"C’est la maman de Soren ! Bonjour maman de Soren"
Alors que je marche vers la classe de mon fils, un écho se répercute sur des petites bouilles inconnues... Si moi je ne connais pas le nom des enfants de sa classe, chaque adulte ici, malgré le brouhaha apparent, est attentivement relié à un enfant de la cour.
Il y a une semaine, j’ai accepté de venir parler de mon métier à une classe de 3ème maternelle.
Oups me suis-je dit après coup, mais... quel métier au fait ?
La tête dans des cartons je me suis dit ensuite que bon, faute de pouvoir montrer mes livres, j’allais montrer ceux des autres, après tout, on est là pour s’amuser.
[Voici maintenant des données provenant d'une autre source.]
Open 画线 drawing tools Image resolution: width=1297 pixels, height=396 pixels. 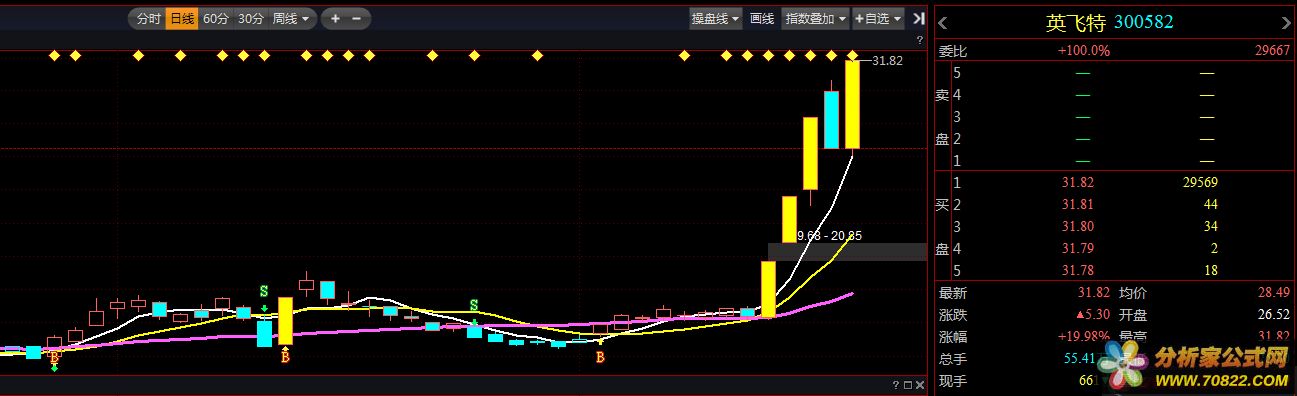pyautogui.click(x=762, y=18)
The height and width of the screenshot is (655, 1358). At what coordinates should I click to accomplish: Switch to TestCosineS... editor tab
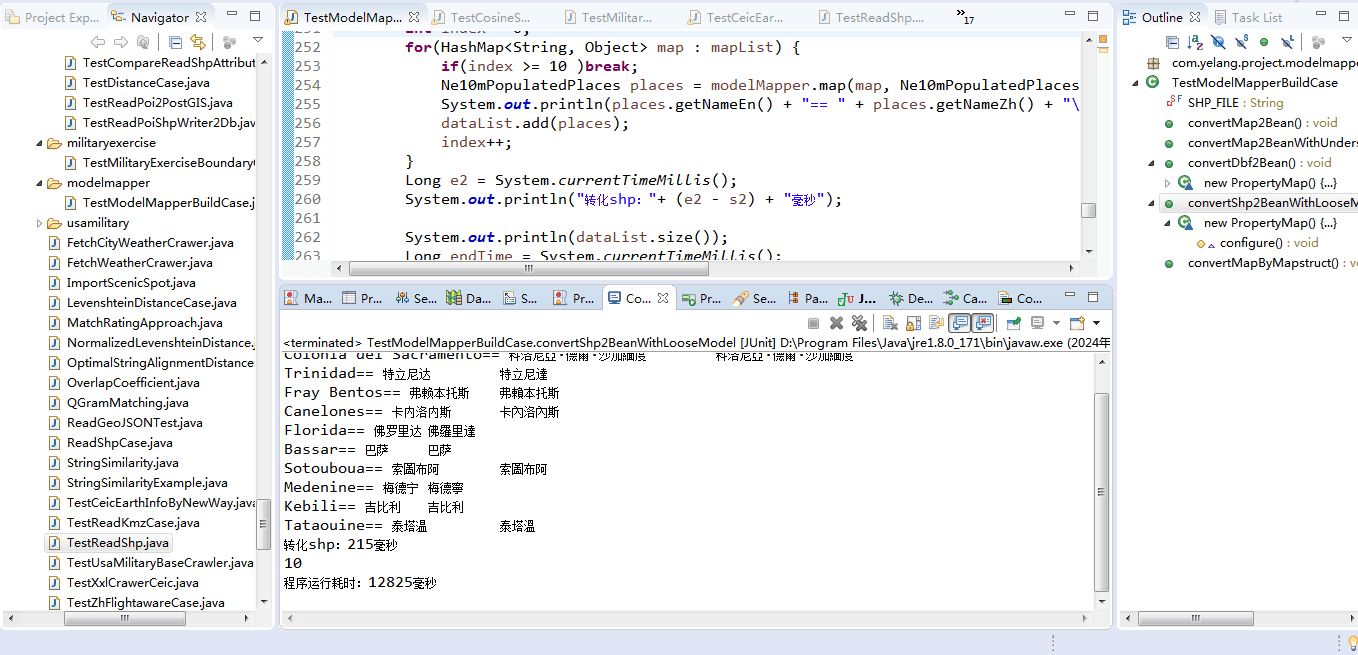[490, 17]

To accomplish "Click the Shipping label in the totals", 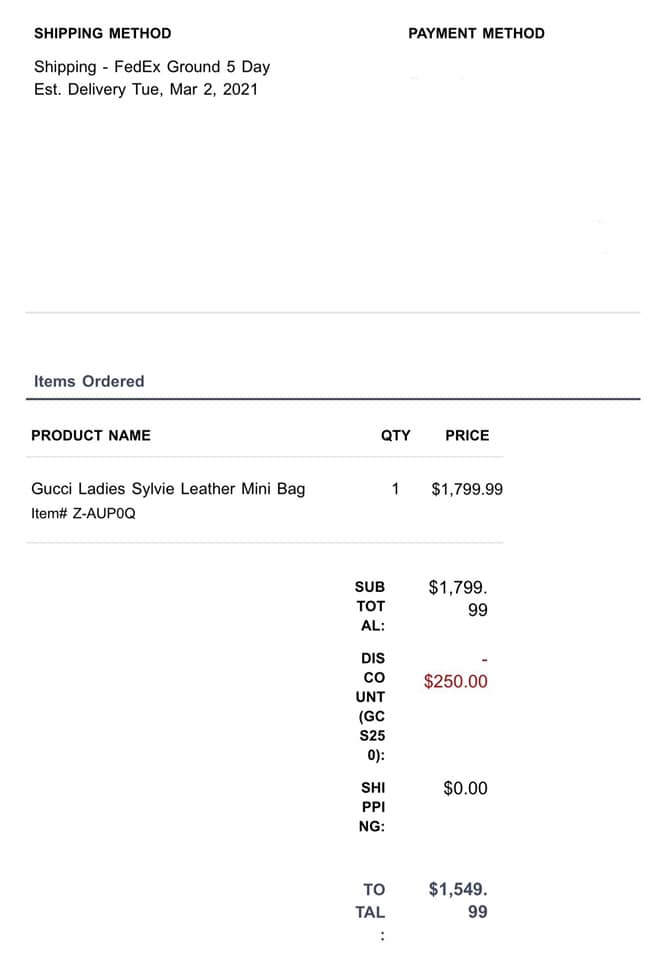I will coord(373,807).
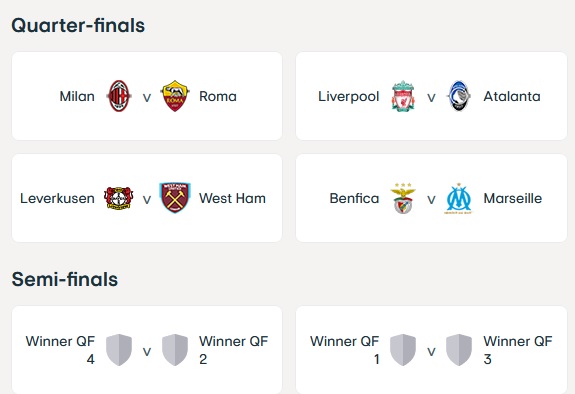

Tiens en parlant de livre qui n’existe pas, je ferais bien de prendre des dessins un peu colorés...mmmh... mais j’en ai en plus !
Je vais faire simple : je vais expliquer que je dessine, et que pour gagner ma vie, je suis prof dans une école supérieure d’Art pour les jeunes adultes qui voudraient aussi dessiner. (cf joannalorho.tumblr.com), (cf Erg)
Retour dans la classe donc, et surprise !
Alors que je raconte l’histoire de Marzena Sowa - la scénariste d’un de mes livres qui n’existe pas -, je montre quelques dessins, une série de hiboux, des forêts, des gribouillis, des trucs relativement aboutis, je vois cette brochette d’enfants aux mines excitées, qui se pressent pour me désigner leurs hiboux préférés, survoltés par le moindre croquis d’écureuil ou de hérisson.
Merde me suis-je dit, ces dessins sont dans des cartons depuis 4 ans...
Qu’est-ce que je fous ?
Histoire de les voir encore rigoler un peu, j’envoie un film tiré d’un workshop d’animation mené avec des gosses. Mauvais fichier, gnnn c’est quoi ça ? Han, un film dont j’avais complètement oublié l’existence...
Grosse rigolade.
Je tente même de montrer un truc animé "aussi pour les grands, c’est moins rigolo...", regards en coin, non, ils suivent.... "oooh c’est beau madame".
(cf Loon-plage et cie...)
"Impressionnant" dit la maîtresse, "vous-même !" j’avais envie de dire à celle qui emmène en classe verte 30 gamins qui pissent encore dans leur culotte.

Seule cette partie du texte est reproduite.